Prologo
Quando Pichon-Rivière introduce la sua nozione di vincolo a quattro movimenti di andata e ritorno tra i soggetti – le quattro vie di cui il vincolo é fatto –si accorge che c'é sempre qualcuno che osserva quei movimenti; e afferma con un certo stupore, che sembrava importante riconsiderare l'introspezione in quanto metodo di ricerca per il chiarimento del vincolo interno.
Nel riconsiderare l'introspezione (l'autoossevazione), Pichon-Rivière ci parla di fatto di un'altra introspezione, perché l'osservatore che egli vede non guarda l'oggetto ma il va e vieni specifico o particolare che si stabilisce tra oggetto e io del soggetto:
“La introspección es en realidad un diálogo interno con unobjeto que trata de esclarecer no tanto el objeto en sí sino el vínculo particular que ese objeto establece con el yo del sujeto”(1).
Egli guarda come si rispondono o si parlano le due persone coinvolte nella organizzazione del vincolo e che, mano a mano che si parlano e si rispondono, lo costruiscono.
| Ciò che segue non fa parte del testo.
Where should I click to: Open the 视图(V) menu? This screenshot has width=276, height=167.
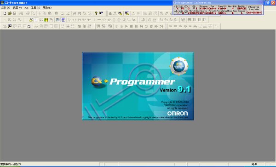17,8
Da tutto questo transitano sfaccettature manifeste e latenti. Nella riconsiderazione dell'introspezione di Pichon-Rivère c'è un salto in cui è coinvolto il cambiamento di episteme al cui centro c'è un osservatore incluso nel processo che produce effetti nella stessa idea di realtà e del senso stesso di processo.
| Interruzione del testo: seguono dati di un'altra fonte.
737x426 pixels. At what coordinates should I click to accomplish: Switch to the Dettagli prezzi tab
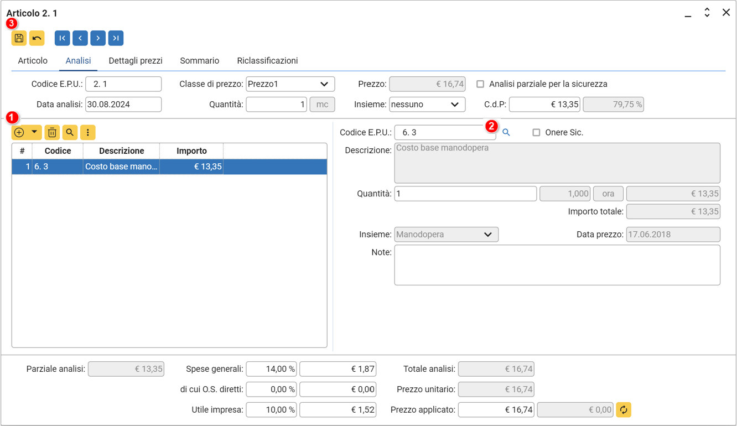pyautogui.click(x=136, y=61)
La “riscoperta” del controtransfert negli anni '50 partecipa a quel cambiamento e diventa il “punto incandescente” da cui osservare il processo analitico che via via emerge più come un vincolo privato tra due persone che una situazione in cui un individuo osserva l'altro. Nel processo si va via via precisando il lavoro di osservazione in quanto funzione che si va differenziando nel gioco che si produce tra orientamento clinico, teoria e tecnica.